▶ **Exercise brief**:
Would you please set down the entries below exactly as shown?

▶ **Given data**:

========================================

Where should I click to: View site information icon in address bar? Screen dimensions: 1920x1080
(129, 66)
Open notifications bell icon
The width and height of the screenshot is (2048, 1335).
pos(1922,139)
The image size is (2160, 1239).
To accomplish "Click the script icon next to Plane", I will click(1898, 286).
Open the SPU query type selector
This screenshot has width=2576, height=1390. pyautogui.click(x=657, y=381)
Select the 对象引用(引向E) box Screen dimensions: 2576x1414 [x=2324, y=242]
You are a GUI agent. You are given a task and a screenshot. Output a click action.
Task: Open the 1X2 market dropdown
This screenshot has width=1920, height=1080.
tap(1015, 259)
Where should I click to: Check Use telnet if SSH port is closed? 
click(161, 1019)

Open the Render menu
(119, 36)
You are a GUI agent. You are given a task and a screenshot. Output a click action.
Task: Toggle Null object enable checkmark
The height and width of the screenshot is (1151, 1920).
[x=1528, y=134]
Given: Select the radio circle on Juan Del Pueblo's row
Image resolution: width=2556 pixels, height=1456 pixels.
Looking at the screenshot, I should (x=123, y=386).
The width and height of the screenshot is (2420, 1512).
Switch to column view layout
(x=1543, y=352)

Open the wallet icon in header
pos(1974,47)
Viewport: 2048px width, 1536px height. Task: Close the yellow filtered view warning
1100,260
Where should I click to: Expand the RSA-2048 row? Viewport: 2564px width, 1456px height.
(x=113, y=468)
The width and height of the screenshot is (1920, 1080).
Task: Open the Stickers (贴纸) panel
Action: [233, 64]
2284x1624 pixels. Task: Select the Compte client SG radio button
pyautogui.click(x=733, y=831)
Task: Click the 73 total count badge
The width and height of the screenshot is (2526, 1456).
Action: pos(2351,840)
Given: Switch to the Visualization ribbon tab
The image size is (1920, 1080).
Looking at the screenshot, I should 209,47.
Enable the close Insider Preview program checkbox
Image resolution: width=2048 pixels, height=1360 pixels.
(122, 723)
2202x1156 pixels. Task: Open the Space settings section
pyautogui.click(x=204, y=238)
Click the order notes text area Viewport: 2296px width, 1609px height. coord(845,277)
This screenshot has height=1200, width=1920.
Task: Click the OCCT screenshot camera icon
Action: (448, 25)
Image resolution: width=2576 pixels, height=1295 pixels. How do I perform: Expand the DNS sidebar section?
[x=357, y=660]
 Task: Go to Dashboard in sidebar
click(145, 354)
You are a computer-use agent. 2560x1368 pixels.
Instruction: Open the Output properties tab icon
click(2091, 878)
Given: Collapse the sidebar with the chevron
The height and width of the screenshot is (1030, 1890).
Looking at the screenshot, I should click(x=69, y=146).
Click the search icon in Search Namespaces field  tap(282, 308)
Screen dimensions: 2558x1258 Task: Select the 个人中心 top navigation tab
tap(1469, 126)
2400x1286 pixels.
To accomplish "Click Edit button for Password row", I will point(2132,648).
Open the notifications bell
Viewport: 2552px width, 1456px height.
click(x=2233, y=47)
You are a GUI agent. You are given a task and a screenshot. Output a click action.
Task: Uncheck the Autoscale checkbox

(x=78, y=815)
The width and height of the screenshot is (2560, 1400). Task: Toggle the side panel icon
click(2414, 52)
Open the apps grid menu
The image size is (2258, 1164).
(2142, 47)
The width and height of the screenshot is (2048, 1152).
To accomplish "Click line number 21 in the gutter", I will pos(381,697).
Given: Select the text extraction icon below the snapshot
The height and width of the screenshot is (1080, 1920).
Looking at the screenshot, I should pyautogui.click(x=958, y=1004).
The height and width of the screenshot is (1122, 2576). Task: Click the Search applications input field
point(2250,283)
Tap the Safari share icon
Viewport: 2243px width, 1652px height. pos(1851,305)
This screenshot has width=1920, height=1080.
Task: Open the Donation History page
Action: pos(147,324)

========================================

▶ **Response box**:
Where should I click to: View site information icon in address bar? Screen dimensions: 1920x1080
(129, 66)
Open notifications bell icon
The width and height of the screenshot is (2048, 1335).
pos(1922,139)
The image size is (2160, 1239).
To accomplish "Click the script icon next to Plane", I will click(1898, 286).
Open the SPU query type selector
This screenshot has width=2576, height=1390. pyautogui.click(x=657, y=381)
Select the 对象引用(引向E) box Screen dimensions: 2576x1414 [x=2324, y=242]
You are a GUI agent. You are given a task and a screenshot. Output a click action.
Task: Open the 1X2 market dropdown
This screenshot has width=1920, height=1080.
tap(1015, 259)
Where should I click to: Check Use telnet if SSH port is closed? 
click(161, 1019)

Open the Render menu
(119, 36)
You are a GUI agent. You are given a task and a screenshot. Output a click action.
Task: Toggle Null object enable checkmark
The height and width of the screenshot is (1151, 1920).
[x=1528, y=134]
Given: Select the radio circle on Juan Del Pueblo's row
Image resolution: width=2556 pixels, height=1456 pixels.
Looking at the screenshot, I should (x=123, y=386).
The width and height of the screenshot is (2420, 1512).
Switch to column view layout
(x=1543, y=352)

Open the wallet icon in header
pos(1974,47)
Viewport: 2048px width, 1536px height. Task: Close the yellow filtered view warning
1100,260
Where should I click to: Expand the RSA-2048 row? Viewport: 2564px width, 1456px height.
(x=113, y=468)
The width and height of the screenshot is (1920, 1080).
Task: Open the Stickers (贴纸) panel
Action: [233, 64]
2284x1624 pixels. Task: Select the Compte client SG radio button
pyautogui.click(x=733, y=831)
Task: Click the 73 total count badge
The width and height of the screenshot is (2526, 1456).
Action: pos(2351,840)
Given: Switch to the Visualization ribbon tab
The image size is (1920, 1080).
Looking at the screenshot, I should 209,47.
Enable the close Insider Preview program checkbox
Image resolution: width=2048 pixels, height=1360 pixels.
(122, 723)
2202x1156 pixels. Task: Open the Space settings section
pyautogui.click(x=204, y=238)
Click the order notes text area Viewport: 2296px width, 1609px height. coord(845,277)
This screenshot has height=1200, width=1920.
Task: Click the OCCT screenshot camera icon
Action: (448, 25)
Image resolution: width=2576 pixels, height=1295 pixels. How do I perform: Expand the DNS sidebar section?
[x=357, y=660]
 Task: Go to Dashboard in sidebar
click(145, 354)
You are a computer-use agent. 2560x1368 pixels.
Instruction: Open the Output properties tab icon
click(2091, 878)
Given: Collapse the sidebar with the chevron
The height and width of the screenshot is (1030, 1890).
Looking at the screenshot, I should click(x=69, y=146).
Click the search icon in Search Namespaces field  tap(282, 308)
Screen dimensions: 2558x1258 Task: Select the 个人中心 top navigation tab
tap(1469, 126)
2400x1286 pixels.
To accomplish "Click Edit button for Password row", I will point(2132,648).
Open the notifications bell
Viewport: 2552px width, 1456px height.
click(x=2233, y=47)
You are a GUI agent. You are given a task and a screenshot. Output a click action.
Task: Uncheck the Autoscale checkbox

(x=78, y=815)
The width and height of the screenshot is (2560, 1400). Task: Toggle the side panel icon
click(2414, 52)
Open the apps grid menu
The image size is (2258, 1164).
(2142, 47)
The width and height of the screenshot is (2048, 1152).
To accomplish "Click line number 21 in the gutter", I will pos(381,697).
Given: Select the text extraction icon below the snapshot
The height and width of the screenshot is (1080, 1920).
Looking at the screenshot, I should pyautogui.click(x=958, y=1004).
The height and width of the screenshot is (1122, 2576). Task: Click the Search applications input field
point(2250,283)
Tap the Safari share icon
Viewport: 2243px width, 1652px height. pos(1851,305)
This screenshot has width=1920, height=1080.
Task: Open the Donation History page
Action: pos(147,324)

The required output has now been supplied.